Heritage, Hand-made Bricks
The Pluckley Brick Company is committed to reviving the authentic processes of manufacture for both brick and tile.
The Pluckley Brick Company produces handmade wood-fired bricks from Weald clay, dug from the site of the former Pluckley Brickwork; these bricks are a specialist vernacular product ideal for both conservation and new build across the Weald from Kent to East Sussex, West Sussex and South Surrey.
Tim Kemp, Director told us “I have studied vernacular buildings for over 30 years and worked for ten years as an architectural designer at international level. What I have witnessed in that time is the growing conflict between the very positive intentions of individuals to conserve our brick heritage against an increasingly depleted supply of authentic local bricks with which to work.”
Clamps have been in use since 4,000 BC and are temporary kilns formed typically by a 10 feet high stack of green (unfired) bricks, set finger width apart, with a series of lateral fire tunnels running along the base (1 tunnel feeds approximately 3,000 bricks and large clamps may burn 100,000 or more bricks at a time) and scoved (plastered) with a clay and sand mixture to keep the heat in.
The firing inefficiencies of this ‘up-draft’ process determine that each brick is authentic and has a unique size, shape, colour and texture; the signature characteristics of these bricks are seen across the south of England in vernacular brickwork from the 15th to the mid-19th century, when coal became the predominant fuel.
If you live in an old house with a pond adjacent to it, then it is very likely that the bricks, tiles and floor pamments (pavers or paviours) were all dug and fired on site in such a clamp.
A clot of sanded clay is thrown into a wooden mould, the excess being removed by a wooden strike; it is this throwing action which compresses folds of sand into the brick which appear as veins in its surface after firing. The wet bricks are turned out onto a board for drying on stillages; between April and October the bricks are dried in the open air and, in the cold months, in heated drying sheds.
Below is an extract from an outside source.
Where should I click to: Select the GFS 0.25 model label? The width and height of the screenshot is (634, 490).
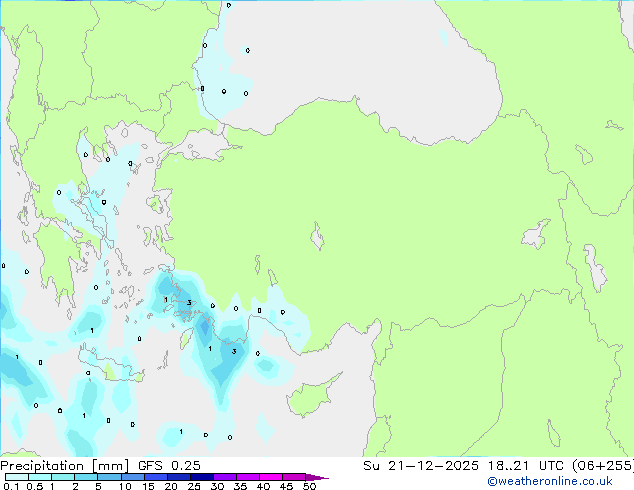pos(164,466)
These ‘green’ bricks are then stacked meticulously in the kiln, by hand, before the kiln end is sealed over and the fires lit. The fires are stoked constantly for 72 hours, day and night.
Colour and Texture
The colour gradient varies from salmon for under-burnt bricks, through orangey red to deep red, then brown. In addition, the smoke from the fires leaves its own grey blue signature and, at the highest temperatures, around the fire tunnels, this smoke residue fuses with the sand to vitrify and glaze the brick surface.
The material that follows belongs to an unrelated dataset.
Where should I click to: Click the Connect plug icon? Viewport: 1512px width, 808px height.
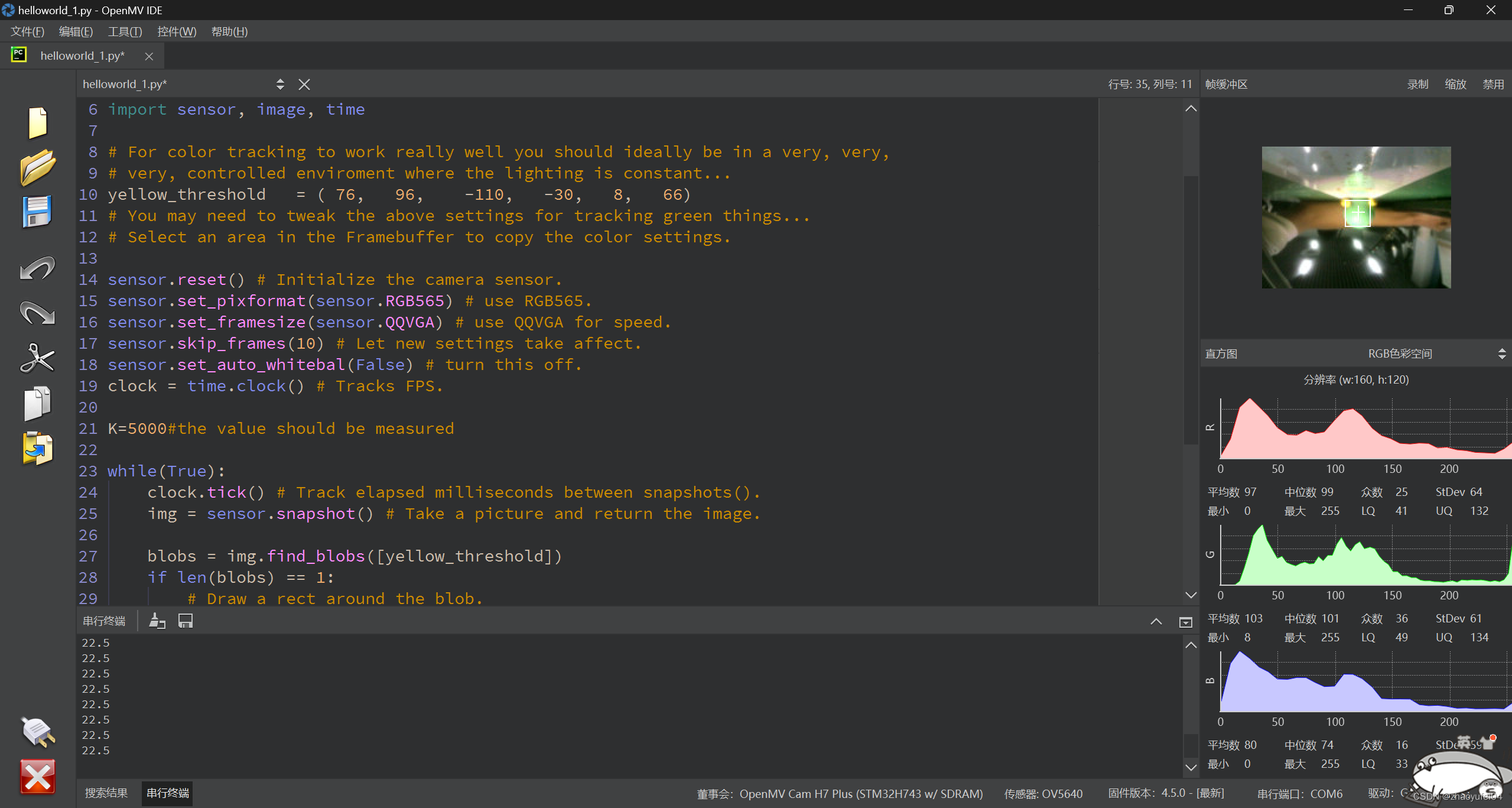point(37,732)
The alternate stacking of bricks lengthways and widthways (or by stepping to form the fire tunnels), finger-width apart, layer by layer, allows the smoke and heat to permeate the kiln; each layer bears a permanent heat and smoke shadow from the layer below.
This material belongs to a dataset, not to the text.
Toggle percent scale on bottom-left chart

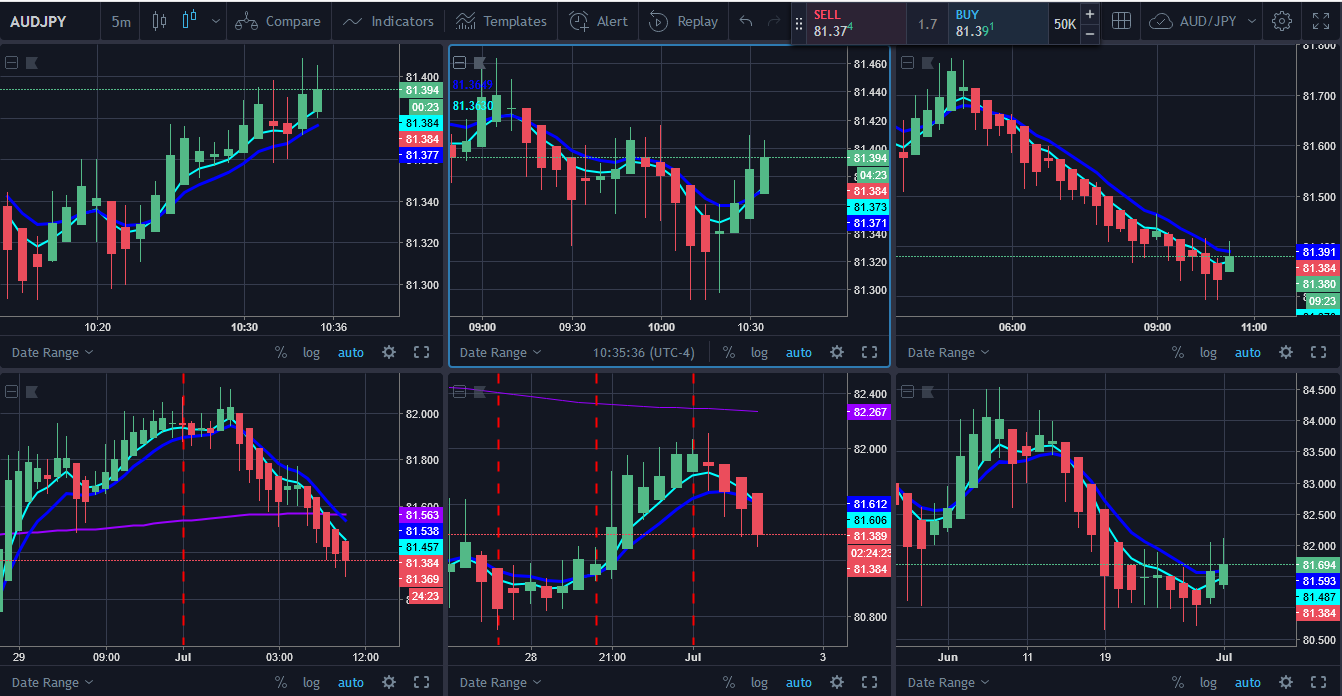tap(281, 682)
The resultant infinite colour and texture variation is what makes vernacular brickwork so beautiful, whether laid randomly in an agricultural building or sorted, graded and ordered into the classic diaper patterns or Flemish or English bonds, associated with the finest of English domestic vernacular architecture, where the vitrified headers are laid in contrast with the red terracotta stretchers. The surface is indented with thin veins typical of a hand-thrown brick.
Weald Clay is a Lower Cretaceous sedimentary rock underlying areas of South East England and is part of the Wealden Supergroup of rocks. The Weald Clay formation extends from Kent, through East Sussex and West Sussex and into the South-East corner of Surrey. The clay is named after the Weald, a massive area of ancient forest which once extended from Kent, across Surrey and Sussex to Hampshire. The unweathered clay appears red, blue or grey, turning yellow to orange when weathered. The clay is iron-rich and fires to red in its ceramic form.
Specials and Brick Matching Service
The Pluckley Brick Company will produce any brick shape or type to order including decorative chimney stacks, corbling, rubbed gauged arches (either as a composite lintel or traditional set). They work from an Architect’s or Surveyor’s drawings but, in the context of conservation, will always prefer to visit the site before accepting a commission.
The company can match bricks from the Tudor period onwards and will take particular care to match the size, regularity, colour and texture of the originals. This may include grass or hay impressions made when the bricks were laid out in the field or yard in the first stage of drying or skintling marks left when the same bricks were stacked in low walls in hacksteads and covered for the second drying stage by straw or wooden boards. The same attention will be applied to the arrises, which may have become rounded in the process of handling during the drying stages, and so on.